Court Opinion

ID: 8790502
Source: CourtListenerOpinion
Date Created: 2022-11-26 13:49:29.139518+00
Date Added: 2024-06-11T17:03:19.620762
License: Public Domain

COSGRAVE, District Judge.
Clark Jesse Hinshaw and Stella Hinshaw on August 3, 1934, filed petitions for extension or composition on their debts under Section 75 of the Bankruptcy Act, 11 U.S.C.A. § 203. The petitions were approved on August 6, 1934, and referred to J. J. Dwyer, Conciliation Commissioner of Orange County. On October 12, 1934, a written extension proposal was submitted by the debtors and filed. This proposal was accepted by all of the creditors. The agreement provided that Orville E. Hensley, one of the creditors, should take a new trust deed and note for $25,000 with reduced interest, and with the maturity of the note October 1, 1940; that all the other creditors should take a second trust deed and note for $6,567.21. No proceedings for confirmation of the extension were ever filed, but when this agreement was reached, all creditors, both secured and unsecured, and the debtors filed with Commissioner Dwyer a request. that the proceedings should be dismissed, and on December 4, 1934, Commissioner Dwyer filed in the District Court a petition for dismissal. This petition was granted on December 5, by the District Court.
The debtors paid the interest for the years 1935, 1936, and 1937, but made default in interest amounting to $1,250 due October 1, 1938, and on that due October 1, 1939, amounting to $1,500. The creditor Hensley commenced foreclosure on the trust deed on October 12, 1939.
On January 19, 1940, the debtors commenced the present proceeding by filing their petition again under Section 75, showing in their schedules the same assets, liabilities, and creditors as in the former schedules, except that there are increased delinquencies of taxes and also certain moneys on deposit in the bank. The terms of the renewed trust deed are noted. The foregoing facts are shown in the findings by Fred D. Johnston, the present Conciliation Commissioner of Orange County.
Debtors’ second petition was approved on January 23, 1940, and referred to Conciliation Commissioner Johnston. Shortly thereafter, Orville E. Hensley, the holder of the trust deed on all of the real property of the debtors, the same being a first lien, moved for a dismissal of the proceed*965ings on the ground that the matters involved have become res judicata, and that petitioners are bound by their original proceeding.

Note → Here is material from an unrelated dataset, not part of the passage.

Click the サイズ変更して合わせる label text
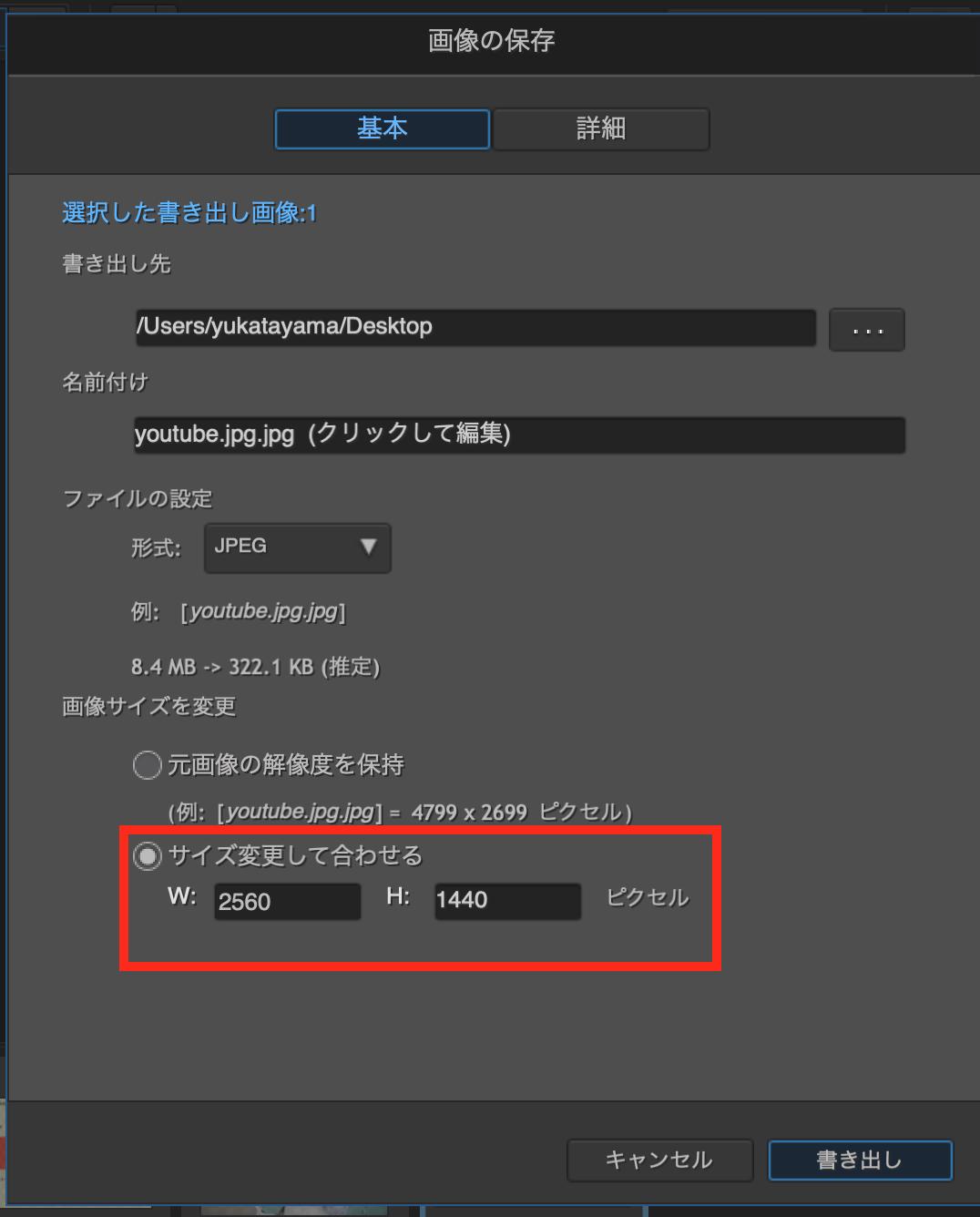This screenshot has width=980, height=1217. pyautogui.click(x=296, y=855)

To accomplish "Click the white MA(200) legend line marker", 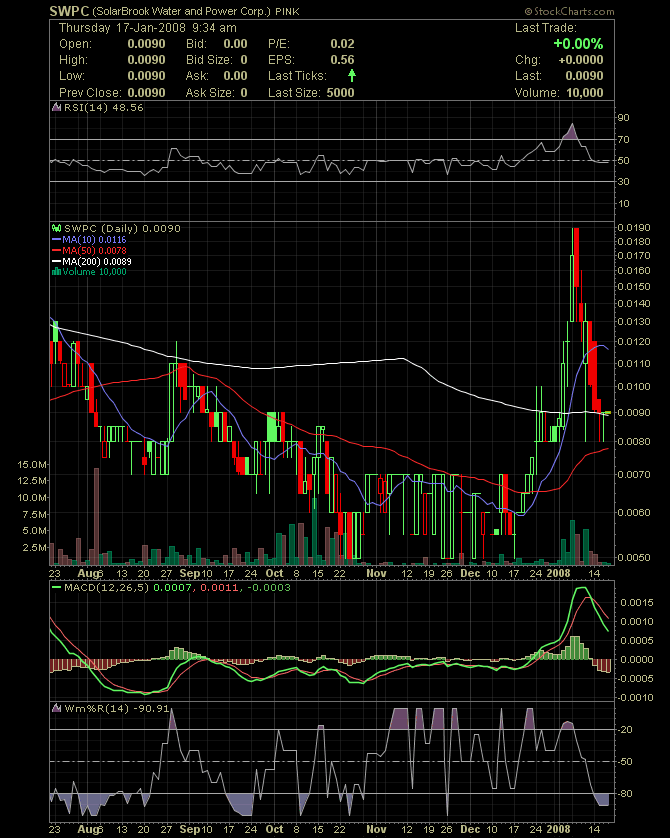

The Conciliation Commissioner in a clear and succinct report made his findings of fact and recommended that the debtors appear before the District Court to show cause why the proceedings should not be dismissed.

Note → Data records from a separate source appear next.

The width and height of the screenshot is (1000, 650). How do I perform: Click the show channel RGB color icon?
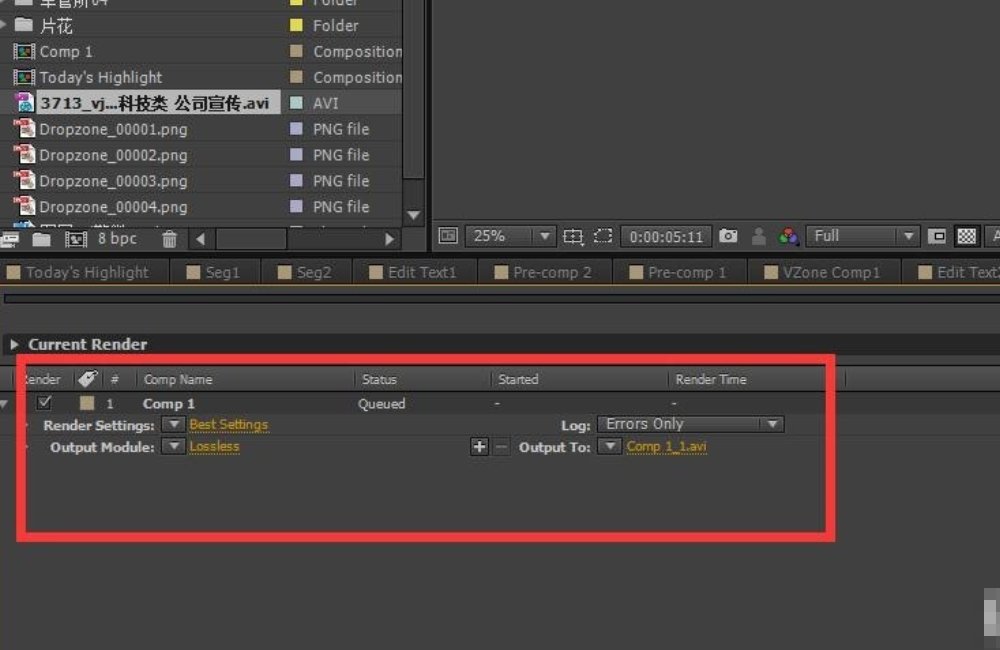pos(789,236)
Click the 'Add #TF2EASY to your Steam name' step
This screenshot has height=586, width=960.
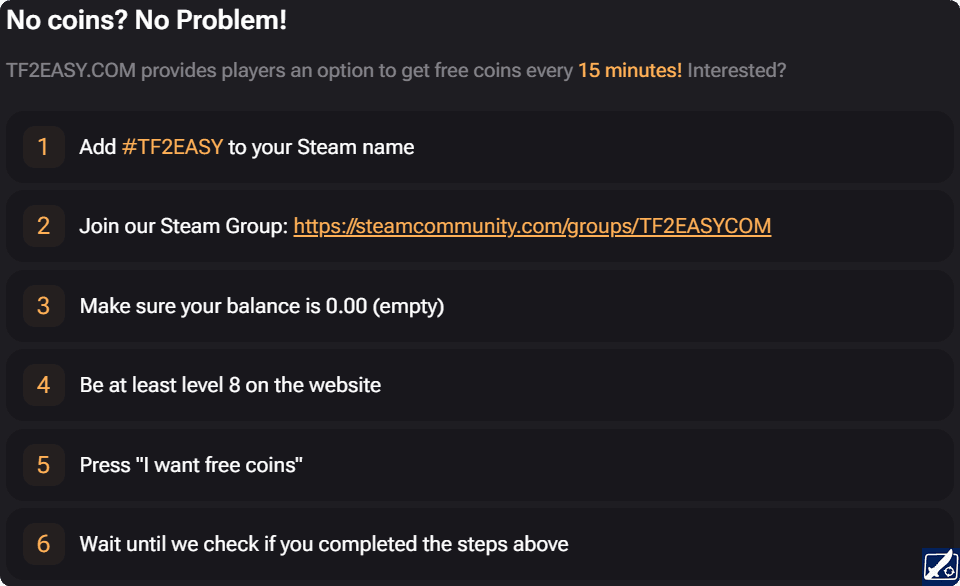click(x=246, y=147)
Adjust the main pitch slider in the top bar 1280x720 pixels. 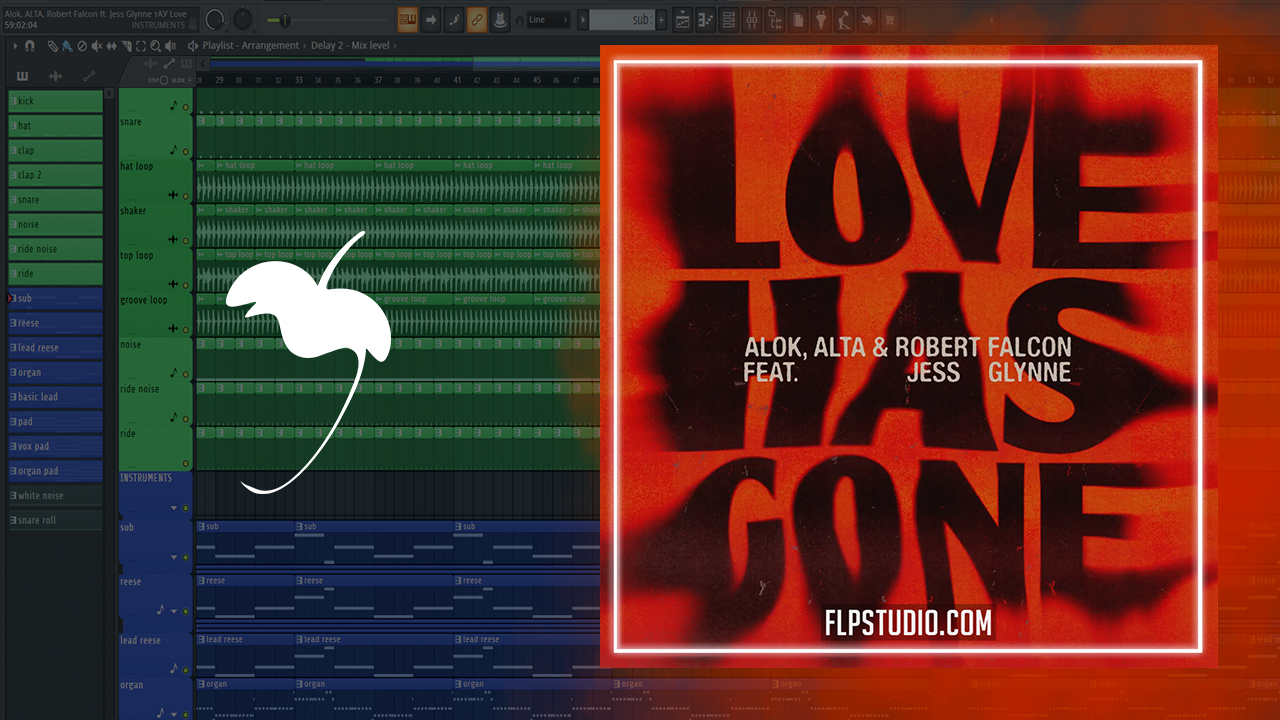285,19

If the proceedings before the Conciliation Commissioner and the District Court in 1934 amounted to nothing more than a voluntary dismissal of the petition on the part of the petitioners, then the petitioners would be exercising an undoubted right in renewing their petition. The situation, however, involves far more than this. The petitioners in the first proceeding secured an extension agreement joined in by all creditors, and while they themselves together with the creditors petitioned for a dismissal without having the extension agreement approved by the District Court, nevertheless such dismissal was in fact an adjustment of the matters involved. By analogy, the general principle of law involved in voluntary dismissals seems to apply. In case of voluntary dismissals without more, a new action may be commenced, such as a dismissal under Section 581 of the Code of Civil Procedure of California. Where, however, the dismissal is the result of an adjustment of the matters in dispute, it is held to amount to a retraxit. The dismissal involves a settlement of the disputed issues, and the action cannot be renewed. Haldeman v. United States, 91 U.S. 584, 23 L.Ed. 433; City of Los Angeles v. Borax Consolidated, D.C., 20 F.Supp. 69, 73.

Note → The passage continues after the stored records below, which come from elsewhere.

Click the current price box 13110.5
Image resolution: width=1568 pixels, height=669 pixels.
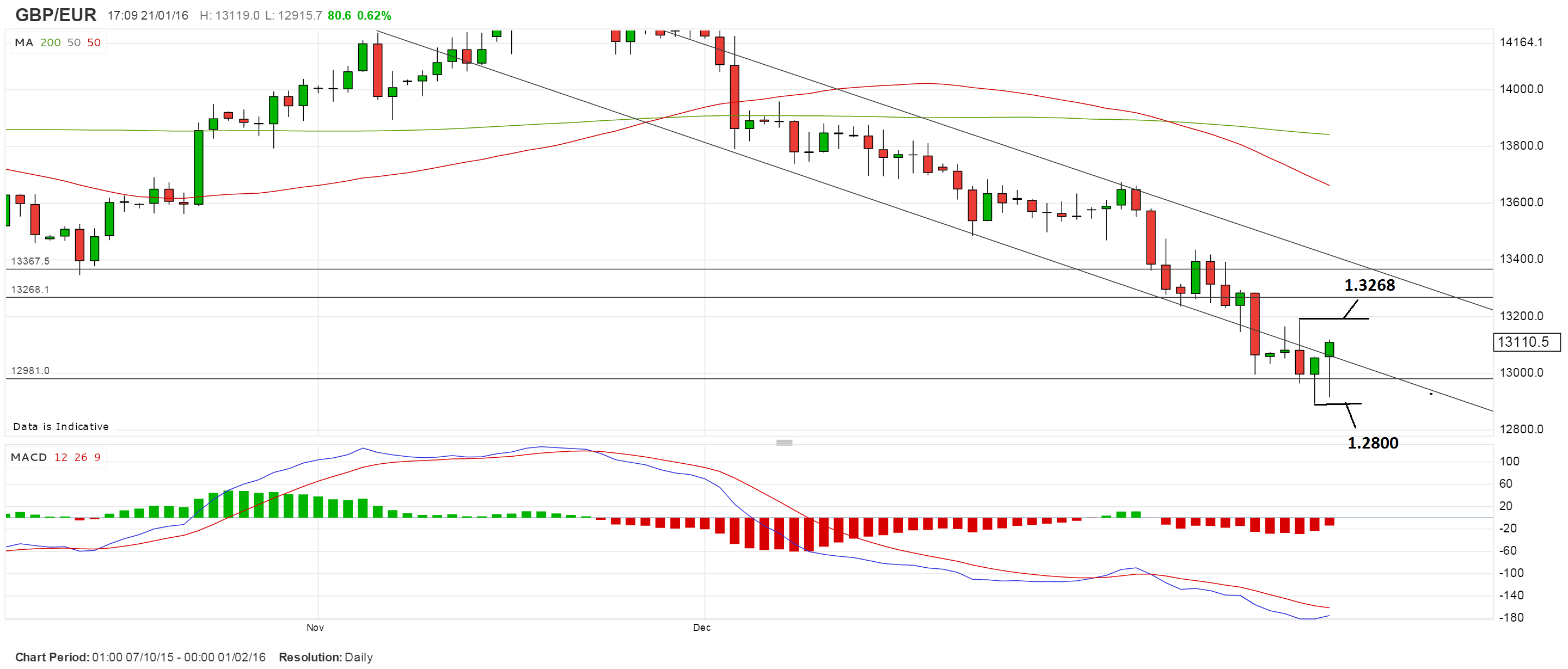tap(1527, 342)
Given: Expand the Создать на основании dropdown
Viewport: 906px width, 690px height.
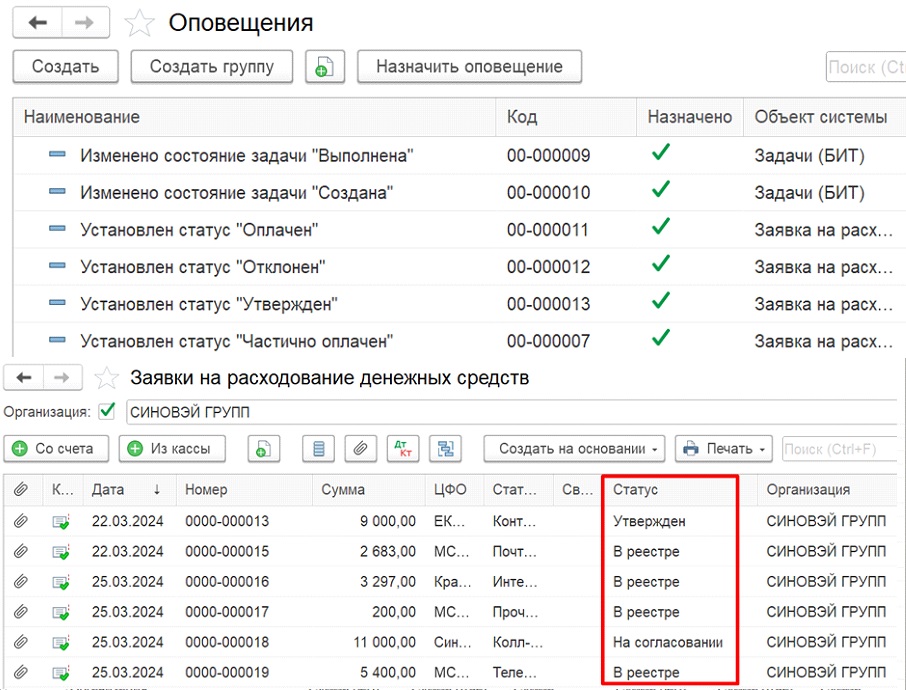Looking at the screenshot, I should pyautogui.click(x=576, y=449).
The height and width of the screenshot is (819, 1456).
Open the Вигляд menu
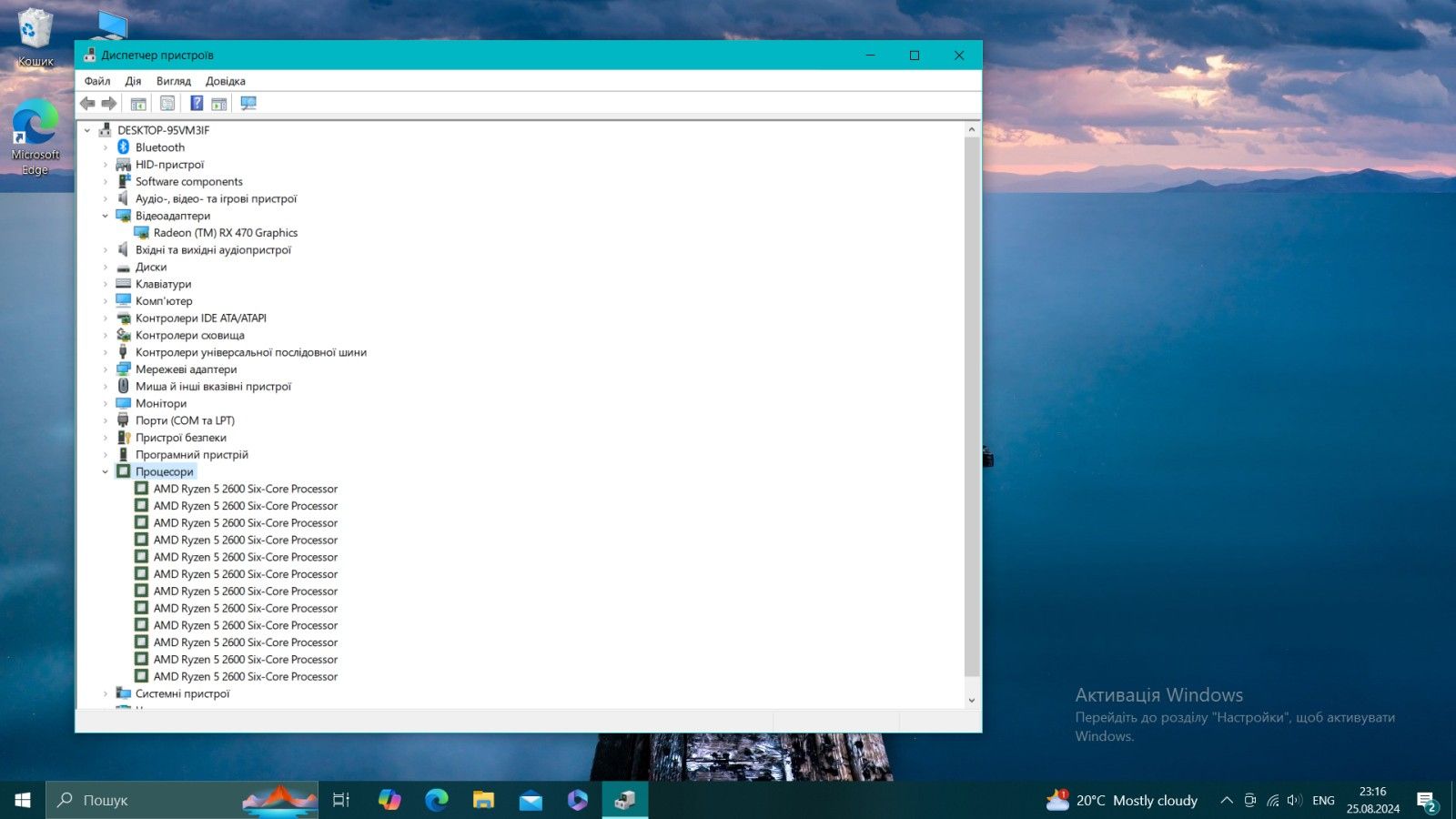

I am of the opinion, therefore, that the petitioners are bound by the original action in this case. They have had their day in court, the issues have been, in effect, adjudged; the indebtedness with respect to which petitioners seek relief is the same indebtedness that was involved in the original proceeding, and the creditors are the same. Having petitioned the court for. relief in 1934, and the court having power and authority to afford such relief, and the relief having in fact been afforded, not by the court, it is true, but by voluntary action of all parties, it is therefore matter adjudged, and application for relief cannot now be renewed. In re Suzuki, D.C., 20 F.Supp. 900, a decision by Judge James on September 28, 1937; In re Archibald, 14 F.Supp. 437, a decision by Judge Molyneaux, District of Minnesota, First Division, on April 24, 1936.
The motion to dismiss will be granted and it will be so ordered. The creditor will present a formal order accordingly.